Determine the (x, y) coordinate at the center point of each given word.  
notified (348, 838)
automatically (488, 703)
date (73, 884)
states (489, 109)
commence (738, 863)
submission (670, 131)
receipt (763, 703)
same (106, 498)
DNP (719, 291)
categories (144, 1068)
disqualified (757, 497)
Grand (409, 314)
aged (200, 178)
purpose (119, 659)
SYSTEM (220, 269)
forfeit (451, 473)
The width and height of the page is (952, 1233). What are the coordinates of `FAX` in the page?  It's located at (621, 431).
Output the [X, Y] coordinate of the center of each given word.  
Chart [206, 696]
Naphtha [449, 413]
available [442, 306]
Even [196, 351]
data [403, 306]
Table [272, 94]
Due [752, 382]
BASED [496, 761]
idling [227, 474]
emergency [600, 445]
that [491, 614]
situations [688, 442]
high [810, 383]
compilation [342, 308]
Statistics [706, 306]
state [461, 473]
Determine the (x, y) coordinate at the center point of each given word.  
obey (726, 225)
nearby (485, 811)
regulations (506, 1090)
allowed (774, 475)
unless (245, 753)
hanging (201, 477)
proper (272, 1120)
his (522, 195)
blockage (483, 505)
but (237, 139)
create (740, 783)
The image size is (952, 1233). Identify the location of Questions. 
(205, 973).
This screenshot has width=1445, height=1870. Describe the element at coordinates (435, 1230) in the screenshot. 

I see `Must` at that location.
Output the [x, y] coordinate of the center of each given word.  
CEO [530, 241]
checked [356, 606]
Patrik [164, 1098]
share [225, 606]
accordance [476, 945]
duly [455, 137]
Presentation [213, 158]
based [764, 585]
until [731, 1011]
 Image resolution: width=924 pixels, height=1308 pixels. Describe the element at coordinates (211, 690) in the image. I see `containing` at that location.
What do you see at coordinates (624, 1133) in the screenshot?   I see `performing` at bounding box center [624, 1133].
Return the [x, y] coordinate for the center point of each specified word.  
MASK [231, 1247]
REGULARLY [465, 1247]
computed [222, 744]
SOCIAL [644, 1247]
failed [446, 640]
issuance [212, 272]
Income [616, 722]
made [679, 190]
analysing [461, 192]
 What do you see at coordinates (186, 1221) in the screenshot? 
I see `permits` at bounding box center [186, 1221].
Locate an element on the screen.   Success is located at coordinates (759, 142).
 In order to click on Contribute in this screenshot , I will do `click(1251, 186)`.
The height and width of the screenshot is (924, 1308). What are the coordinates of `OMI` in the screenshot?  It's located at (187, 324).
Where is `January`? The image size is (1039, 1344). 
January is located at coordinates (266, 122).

**Your objective**
Rewrite the lines above as a numbered list, leaving out the blank lines.

**Output below**
1. Determine the (x, y) coordinate at the center point of each given word.  
2. notified (348, 838)
3. automatically (488, 703)
4. date (73, 884)
5. states (489, 109)
6. commence (738, 863)
7. submission (670, 131)
8. receipt (763, 703)
9. same (106, 498)
10. DNP (719, 291)
11. categories (144, 1068)
12. disqualified (757, 497)
13. Grand (409, 314)
14. aged (200, 178)
15. purpose (119, 659)
16. SYSTEM (220, 269)
17. forfeit (451, 473)
18. The width and height of the page is (952, 1233). What are the coordinates of `FAX` in the page?  It's located at (621, 431).
19. Output the [X, Y] coordinate of the center of each given word.  
20. Chart [206, 696]
21. Naphtha [449, 413]
22. available [442, 306]
23. Even [196, 351]
24. data [403, 306]
25. Table [272, 94]
26. Due [752, 382]
27. BASED [496, 761]
28. idling [227, 474]
29. emergency [600, 445]
30. that [491, 614]
31. situations [688, 442]
32. high [810, 383]
33. compilation [342, 308]
34. Statistics [706, 306]
35. state [461, 473]
36. Determine the (x, y) coordinate at the center point of each given word.  
37. obey (726, 225)
38. nearby (485, 811)
39. regulations (506, 1090)
40. allowed (774, 475)
41. unless (245, 753)
42. hanging (201, 477)
43. proper (272, 1120)
44. his (522, 195)
45. blockage (483, 505)
46. but (237, 139)
47. create (740, 783)
48. The image size is (952, 1233). Identify the location of Questions. 
49. (205, 973).
50. This screenshot has width=1445, height=1870. Describe the element at coordinates (435, 1230) in the screenshot. 
51. I see `Must` at that location.
52. Output the [x, y] coordinate of the center of each given word.  
53. CEO [530, 241]
54. checked [356, 606]
55. Patrik [164, 1098]
56. share [225, 606]
57. accordance [476, 945]
58. duly [455, 137]
59. Presentation [213, 158]
60. based [764, 585]
61. until [731, 1011]
62.  Image resolution: width=924 pixels, height=1308 pixels. Describe the element at coordinates (211, 690) in the image. I see `containing` at that location.
63. What do you see at coordinates (624, 1133) in the screenshot?   I see `performing` at bounding box center [624, 1133].
64. Return the [x, y] coordinate for the center point of each specified word.  
65. MASK [231, 1247]
66. REGULARLY [465, 1247]
67. computed [222, 744]
68. SOCIAL [644, 1247]
69. failed [446, 640]
70. issuance [212, 272]
71. Income [616, 722]
72. made [679, 190]
73. analysing [461, 192]
74.  What do you see at coordinates (186, 1221) in the screenshot? 
75. I see `permits` at bounding box center [186, 1221].
76. Locate an element on the screen.   Success is located at coordinates (759, 142).
77.  In order to click on Contribute in this screenshot , I will do `click(1251, 186)`.
78. The height and width of the screenshot is (924, 1308). What are the coordinates of `OMI` in the screenshot?  It's located at (187, 324).
79. Where is `January`? The image size is (1039, 1344). 
80. January is located at coordinates (266, 122).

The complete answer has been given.